The present invention provides a parallel method for two electrical generators, more particularly, a parallel method for controlling a Micro-turbine Generator (MTG) in parallel with a traditional Reciprocating Generator (RG). A parallel protection equipment is designed to connect with both the Micro-turbine Generator (MTG) and the traditional Reciprocating Generator (RG) in parallel operation during the Micro-turbine Generator (MTG) regular inspection and maintenance without the power shutoff under the safe condition. The parallel protection equipment comprises a plurality of power resistors, terminal blocks, a breaker, a 24V control relay and a bypass contactor. In addition, the present invention provides bypass contactor control through a monitoring signal contributed by the traditional Reciprocating Generator (RG) working in parallel or by a customer control panel.

Claims

1. A method of connecting a Micro-turbine generator and a traditional reciprocating generator in parallel with a parallel protection equipment comprising: (1) providing a plurality of resistors in the parallel protection equipment connected between the Micro-turbine generator and the traditional reciprocating generator to limit current flow between two generators; (2) controlling the main current flow from the Micro-turbine generator to the load with a bypass contactor; (3) limiting current flow passing through the plurality of resistors to a safe value by a protective breaker.

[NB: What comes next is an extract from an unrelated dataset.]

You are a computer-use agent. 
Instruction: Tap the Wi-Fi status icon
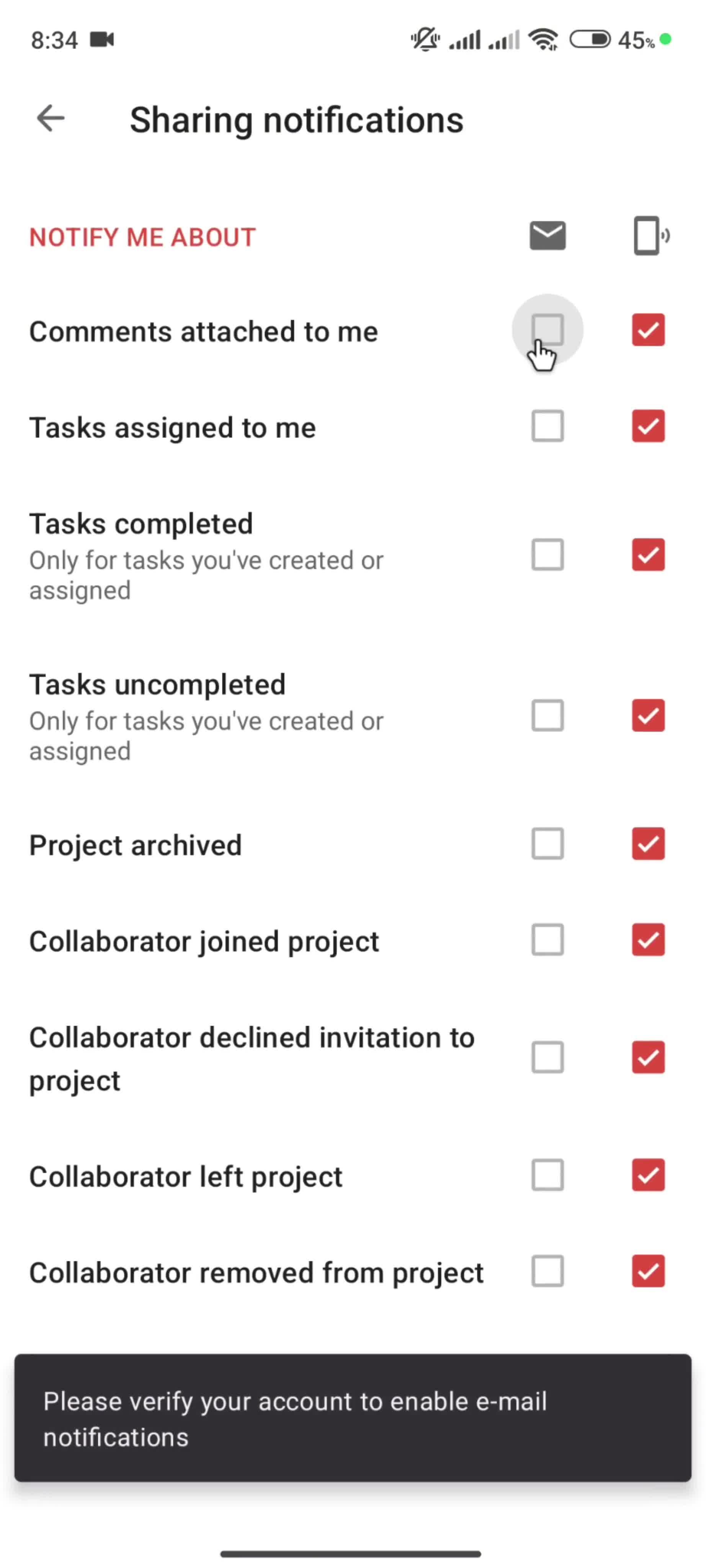pyautogui.click(x=543, y=40)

2. The method of claim 1 can also be applied to any two generators in parallel operation, if the current flow between these two generators is found larger than their maximum allowable value.

Description

[0008] FIG. 1 shows a color photograph of the parallel protection equipment. In FIG. 2, the components of the parallel protection equipment are shown, the parallel protection equipment includes a plurality of power resistors, terminal blocks, a breaker, a 24V control relay and a bypass contactor. In FIG. 3, the schematic diagram shows the concept of the MTG and the traditional RG in parallel operation with the parallel protection equipment. For all applications, there is a customer control panel to monitor the RG status. When the RG output power is switched off, the control signal is read as one (1) from the customer control panel, the bypass contactor K.sub.1 is closed based on this signal. The MTG is now supplying full current through contactor K.sub.1 to the load. When the RG output power is switched on, the control signal is read as zero (0) from the customer control panel, the bypass contactor K.sub.1 is disconnected based on this signal. When K.sub.1 opens, the MTG only takes small current passing through a set of resistors and the breaker to the load, the major current requested by customer load will be transferred to the RG. Then, the MTG can be shut off for inspection and maintenance while the RG is taking major load. There is no power gap during this transfer operation. Maximum current flowing between two none-identical voltage sources, MTG and RG, is limited to a safe value by the set of resistors, thus the MTG and RG parallel operation is achieved successfully. In abnormal conditions, if the current passing through resistors exceeds the breaker's maximum limit value, the breaker will trip off and disconnect the MTG from the RG and the load. This is to prevent high current causing resistors overheat in abnormal conditions. FIG. 4 shows the complete circuit diagram of the parallel protection equipment designed for MTG and RG parallel operation. If the control signal of the customer panel is equal or less than 24V DC voltage, the bypass contactor will be controlled by the relay. Otherwise the control signal is required to be 230V AC, to directly control the bypass contactor coil.

[0009] This parallel protection equipment enables parallel operations between MTG and RG in various applications where zero power interruption is required during load transferring between MTG and RG.

REFERENCE

[0010] 1. U.S. Pat. No. 6,410,992B1, Aug. 23, 2000-Jun. 25, 2002. Capstone Turbine Corp. System and method for dual mode control of a turbogenerator/motor. [0011] 2. U.S. Pat. No. 7,078,825B2, Jun. 18, 2002-Jul. 18, 2006. Ingersoll-Rand Energy Systems Corp. Micro-turbine engine system having stand-alone and grid-parallel operating modes.

BRIEF DESCRIPTION OF THE DRAWINGS

[0012] The accompanying drawings are not intended to be drawn to scale. In the drawings, each identical or nearly identical component that is illustrated in various figures is represented by a like numeral. For purposes of clarity, not every component may be labeled in every drawing. In the drawings:

[0013] FIG. 1 shows a color photograph of the parallel protection equipment.

[0014] FIG. 2 shows a schematic view of components of the parallel protection equipment.

[0015] FIG. 3 shows a single-line schematic view of concept of Micro-turbine generator and traditional reciprocating generator in parallel operation with the parallel protection equipment.

[0016] FIG. 4 shows a schematic view of circuit diagram of the parallel protection equipment.